[PROMPT] Pull each line holding the word "scrollbar" from the data.
^^^^^^^^
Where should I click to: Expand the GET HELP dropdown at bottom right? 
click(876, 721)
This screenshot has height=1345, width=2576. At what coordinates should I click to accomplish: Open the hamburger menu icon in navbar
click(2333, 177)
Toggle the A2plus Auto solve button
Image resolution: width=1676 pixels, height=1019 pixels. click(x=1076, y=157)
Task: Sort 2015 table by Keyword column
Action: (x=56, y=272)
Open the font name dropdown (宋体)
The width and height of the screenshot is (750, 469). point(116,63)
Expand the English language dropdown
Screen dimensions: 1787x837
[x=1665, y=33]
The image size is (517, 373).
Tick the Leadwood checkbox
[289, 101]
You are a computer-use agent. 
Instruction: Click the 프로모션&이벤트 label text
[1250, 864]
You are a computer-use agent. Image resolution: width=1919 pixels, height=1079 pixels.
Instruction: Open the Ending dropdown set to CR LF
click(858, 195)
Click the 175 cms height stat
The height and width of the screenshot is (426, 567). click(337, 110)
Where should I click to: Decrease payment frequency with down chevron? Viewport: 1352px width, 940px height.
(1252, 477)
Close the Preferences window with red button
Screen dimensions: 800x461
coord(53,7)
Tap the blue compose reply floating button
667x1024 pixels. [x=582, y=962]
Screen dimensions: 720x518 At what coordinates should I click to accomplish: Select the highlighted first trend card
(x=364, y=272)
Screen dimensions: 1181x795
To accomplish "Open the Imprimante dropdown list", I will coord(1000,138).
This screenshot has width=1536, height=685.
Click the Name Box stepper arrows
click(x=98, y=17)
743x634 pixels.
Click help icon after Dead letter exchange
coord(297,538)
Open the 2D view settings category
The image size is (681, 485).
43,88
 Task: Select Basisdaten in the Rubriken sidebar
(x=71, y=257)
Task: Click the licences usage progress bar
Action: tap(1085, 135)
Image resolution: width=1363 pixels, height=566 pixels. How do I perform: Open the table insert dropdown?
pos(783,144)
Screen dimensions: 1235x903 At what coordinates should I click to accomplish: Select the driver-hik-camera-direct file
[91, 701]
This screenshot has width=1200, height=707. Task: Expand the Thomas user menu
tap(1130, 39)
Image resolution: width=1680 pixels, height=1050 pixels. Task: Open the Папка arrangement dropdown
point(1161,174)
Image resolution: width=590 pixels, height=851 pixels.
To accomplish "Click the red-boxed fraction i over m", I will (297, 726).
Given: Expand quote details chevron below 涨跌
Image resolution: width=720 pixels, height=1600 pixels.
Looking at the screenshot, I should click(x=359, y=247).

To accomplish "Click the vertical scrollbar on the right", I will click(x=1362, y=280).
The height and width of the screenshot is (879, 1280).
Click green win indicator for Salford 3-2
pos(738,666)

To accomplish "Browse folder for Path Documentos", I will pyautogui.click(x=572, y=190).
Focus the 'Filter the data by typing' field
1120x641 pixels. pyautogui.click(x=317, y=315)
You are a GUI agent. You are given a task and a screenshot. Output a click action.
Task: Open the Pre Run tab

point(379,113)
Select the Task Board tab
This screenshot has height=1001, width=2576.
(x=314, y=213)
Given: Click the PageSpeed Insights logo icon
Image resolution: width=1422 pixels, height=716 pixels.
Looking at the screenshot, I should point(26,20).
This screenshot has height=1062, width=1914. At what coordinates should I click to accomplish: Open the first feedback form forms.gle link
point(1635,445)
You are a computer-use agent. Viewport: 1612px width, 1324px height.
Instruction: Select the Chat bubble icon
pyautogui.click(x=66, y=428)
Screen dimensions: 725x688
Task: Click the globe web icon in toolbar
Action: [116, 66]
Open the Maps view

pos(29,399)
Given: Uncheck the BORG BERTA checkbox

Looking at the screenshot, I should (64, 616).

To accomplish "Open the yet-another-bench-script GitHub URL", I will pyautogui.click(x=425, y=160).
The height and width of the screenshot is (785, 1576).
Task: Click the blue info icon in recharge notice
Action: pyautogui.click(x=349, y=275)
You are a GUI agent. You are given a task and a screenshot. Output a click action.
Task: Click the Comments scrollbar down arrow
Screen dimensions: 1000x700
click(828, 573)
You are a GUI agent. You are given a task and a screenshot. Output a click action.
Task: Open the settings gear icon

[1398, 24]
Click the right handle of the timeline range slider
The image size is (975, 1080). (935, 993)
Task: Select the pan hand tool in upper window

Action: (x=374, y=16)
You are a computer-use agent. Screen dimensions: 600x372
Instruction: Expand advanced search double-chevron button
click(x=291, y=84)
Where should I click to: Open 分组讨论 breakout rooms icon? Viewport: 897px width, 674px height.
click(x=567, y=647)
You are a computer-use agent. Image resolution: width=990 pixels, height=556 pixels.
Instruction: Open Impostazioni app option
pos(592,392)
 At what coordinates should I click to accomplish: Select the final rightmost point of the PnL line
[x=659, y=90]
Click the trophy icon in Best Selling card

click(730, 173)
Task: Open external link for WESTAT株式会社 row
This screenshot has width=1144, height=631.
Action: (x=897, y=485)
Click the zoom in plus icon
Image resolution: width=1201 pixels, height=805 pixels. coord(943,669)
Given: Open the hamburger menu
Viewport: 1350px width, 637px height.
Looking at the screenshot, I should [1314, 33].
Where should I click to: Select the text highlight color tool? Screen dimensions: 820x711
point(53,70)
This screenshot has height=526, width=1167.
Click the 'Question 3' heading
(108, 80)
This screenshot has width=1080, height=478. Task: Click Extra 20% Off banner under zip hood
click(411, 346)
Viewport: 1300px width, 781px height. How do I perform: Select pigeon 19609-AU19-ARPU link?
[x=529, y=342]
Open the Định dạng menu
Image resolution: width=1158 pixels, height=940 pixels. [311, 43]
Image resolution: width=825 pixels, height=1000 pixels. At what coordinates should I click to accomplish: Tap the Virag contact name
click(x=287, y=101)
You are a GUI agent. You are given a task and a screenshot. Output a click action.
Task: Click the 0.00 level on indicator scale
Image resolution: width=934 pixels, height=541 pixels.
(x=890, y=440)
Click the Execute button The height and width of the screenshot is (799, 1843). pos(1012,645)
^^^^^^^^
[YOUR SOLUTION]
To accomplish "Click the vertical scrollbar on the right", I will click(x=1362, y=280).
Task: Click the Comments scrollbar down arrow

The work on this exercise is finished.